REDACCIÓN MEXATLETHICS
Después de una estadía en Estados Unidos, en 2019, tras decidir junto a su familia que Puebla y UMAD eran la mejor opción para desarrollarse como estudiante deportista, Pablo Andrade se integró a los Tigres Blancos de la Universidad Madero.
En ese momento el objetivo era estudiar en una de las mejores universidades del país y, a la par, seguir con su desarrollo deportivo en un equipo que, en aquel entonces, competía por llegar a sus segundos Ocho Grandes.
De ese año a la fecha pasaron muchas cosas: Pablo Andrade terminó una licenciatura y ahora estudia una maestría en UMAD; es uno de los mejores jugadores del país, un histórico del basquetbol colegial mexicano y, entre otras cosas, ganador de un campeonato nacional de División 2, doble campeón nacional de División 1, subcampeón nacional, MVP e integrante del Cuadro Ideal de la Liga de la Asociación de Basquetbol Estudiantil durante las últimas tres ediciones de los Ocho Grandes.
Sin embargo, todo lo que inicia tiene que acabar y por ello este sábado, cuando los Tigres Blancos de la Universidad Madero reciban en el gimnasio Enrique Taylor a los Aztecas de la UDLAP, dicho juego marcará la despedida de Pablo Andrade ante la afición maderista. Será la última vez que el capitán felino dispute un partido oficial en casa y, por ello, el encuentro será emotivo para él, su equipo, familia y comunidad UMAD.
Previo al duelo entre UMAD y UDLAP, esto comentó Andrade: “Este sábado es mi Senior Day; es el último juego en casa y se acaba todo en este gimnasio que es y será siempre mi casa y por eso quiero invitar a todas las personas a que vengan a este juego en donde culmina todo para mí”.
Aunque todavía tendrá la oportunidad de disputar el campeonato nacional en los Ocho Grandes con sede en el ITESM Puebla, Pablo Andrade sabe que el juego de este sábado es una despedida que tiene un importante valor simbólico.
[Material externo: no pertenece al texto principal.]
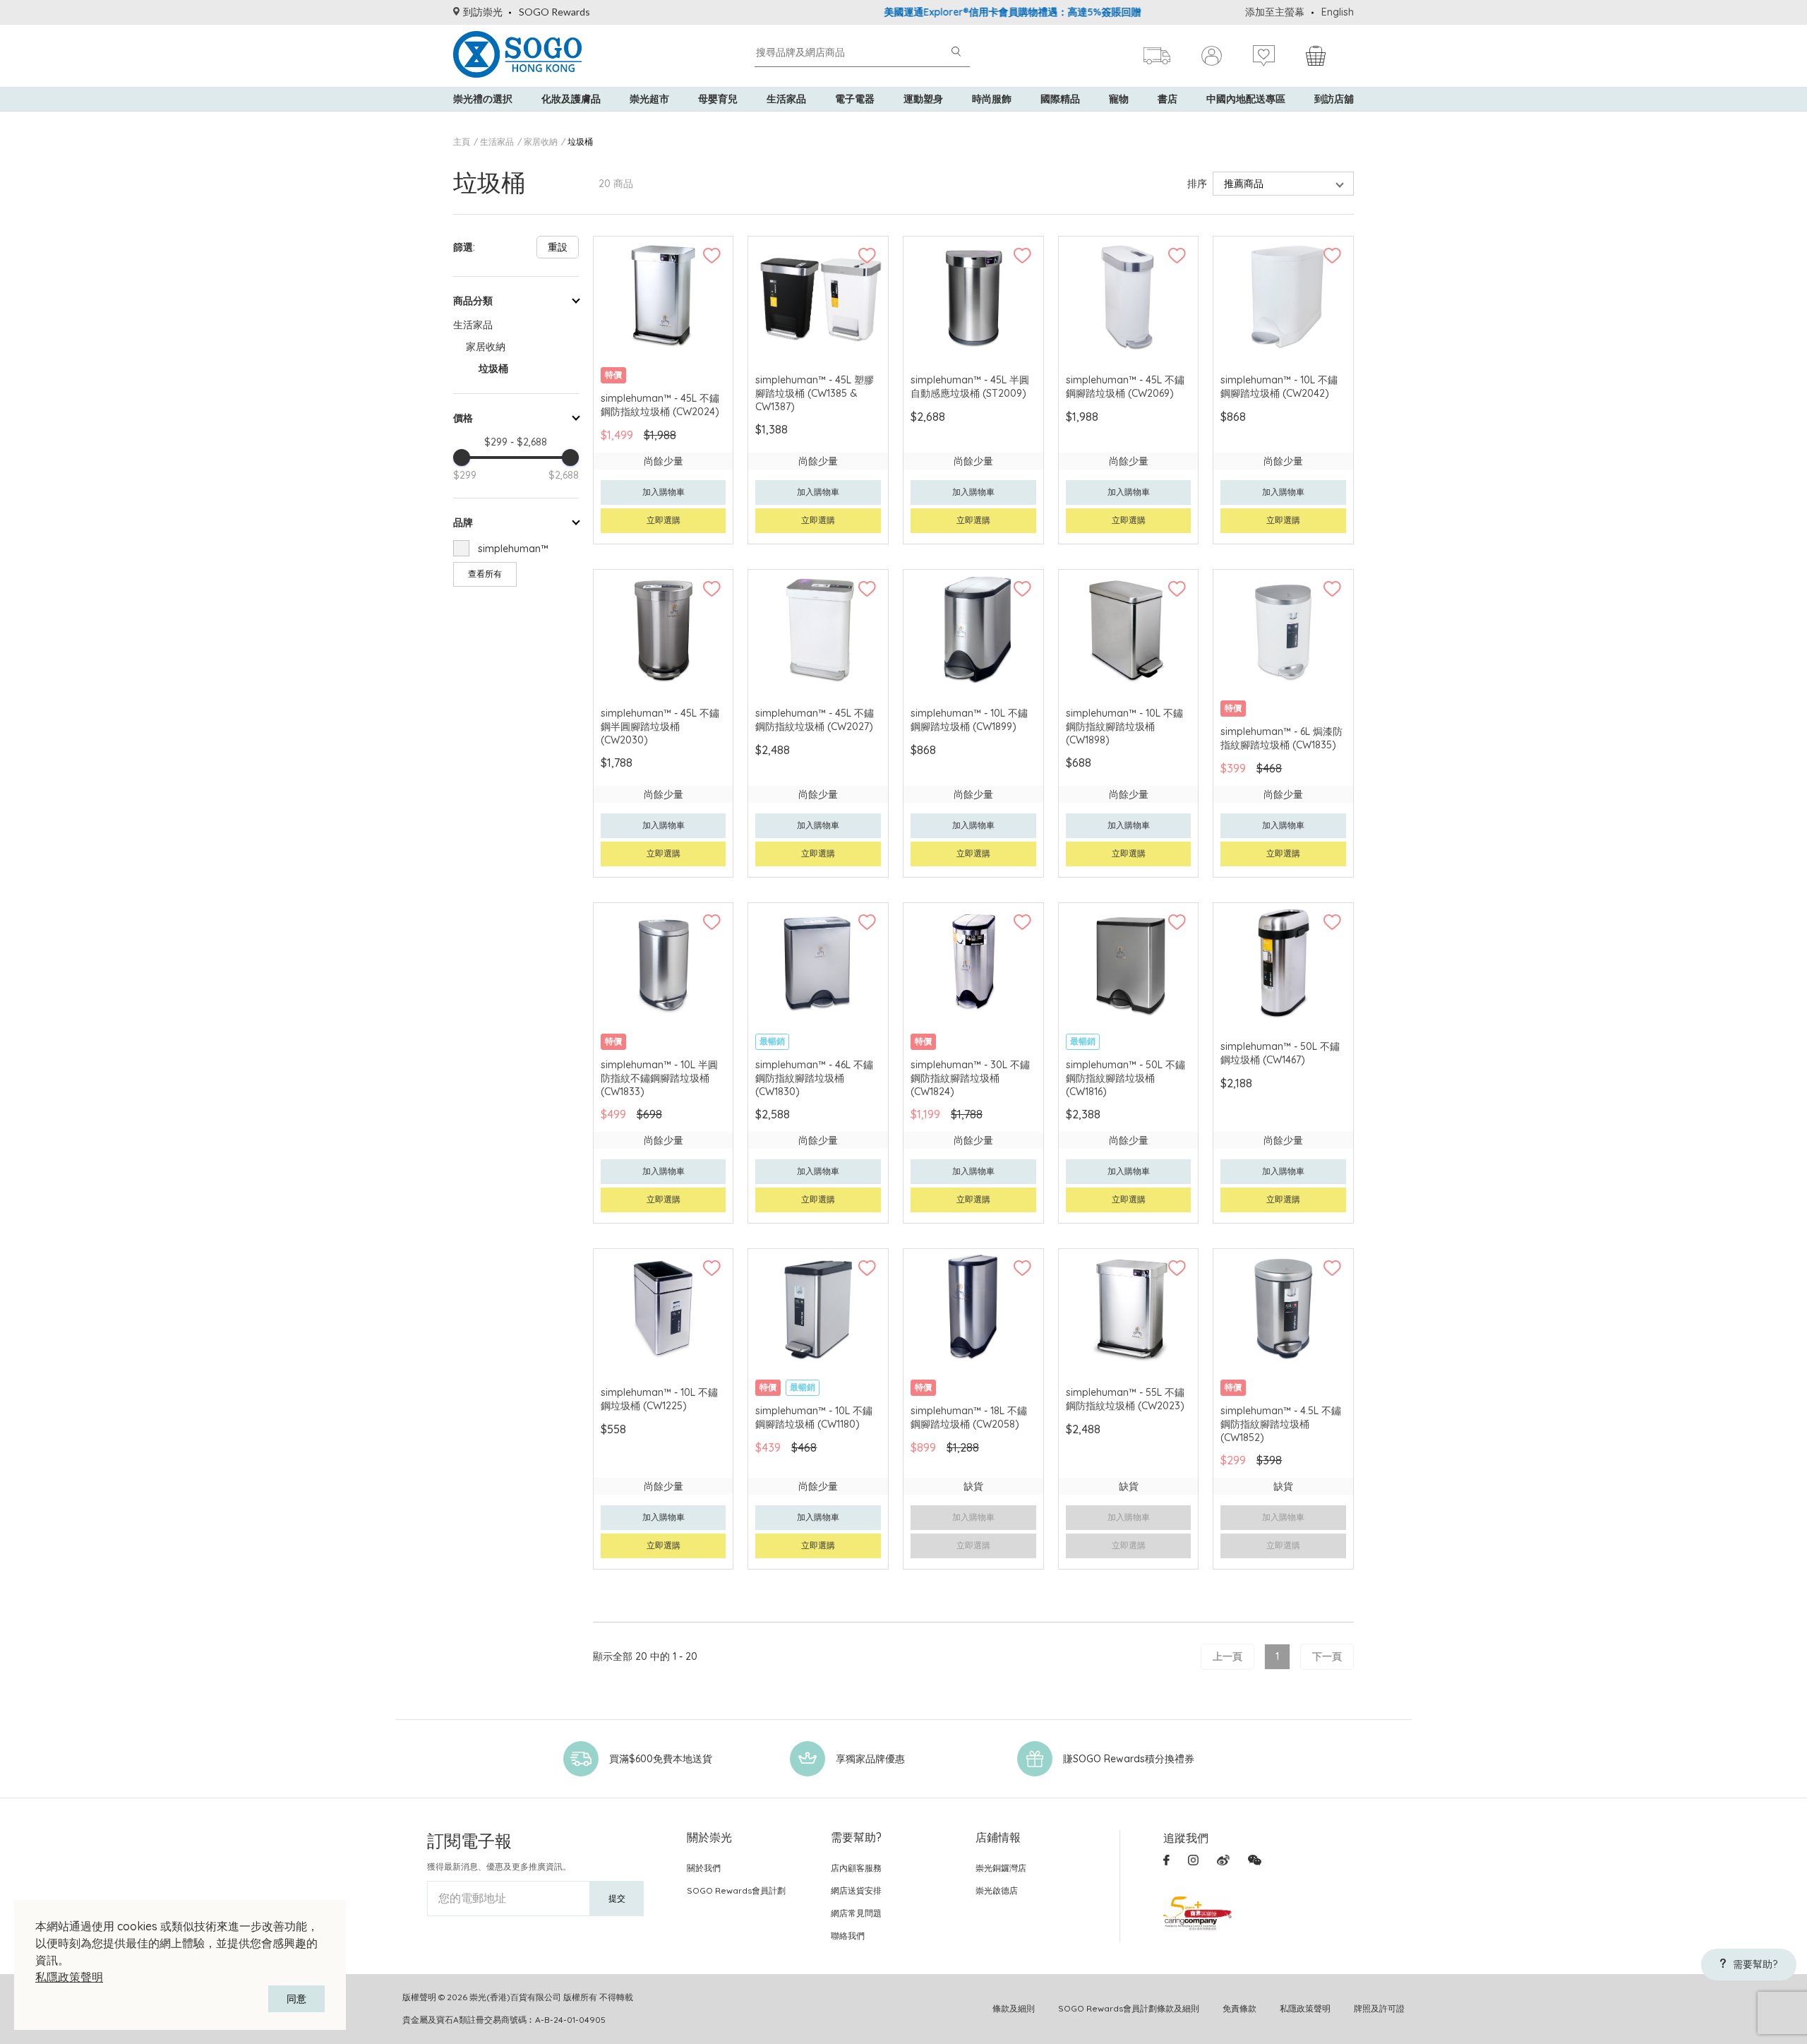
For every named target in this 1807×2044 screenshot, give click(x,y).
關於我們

“Fue un proceso muy valioso para mí, mi familia y equipo. Cuando llegué a UMAD pensé que iba a prepararme académicamente y que en lo deportivo íbamos a competir, pero siendo sincero no imaginé todo lo que como equipo logramos; hoy tengo una licenciatura y tendré una maestría y, con el equipo, campeonatos nacionales y muchas experiencias. Tengo nostalgia y cada momento se vive diferente, pero me voy con las ganas de regresar como aficionado y saber que colaboramos para que Tigres Blancos sea un equipo histórico”.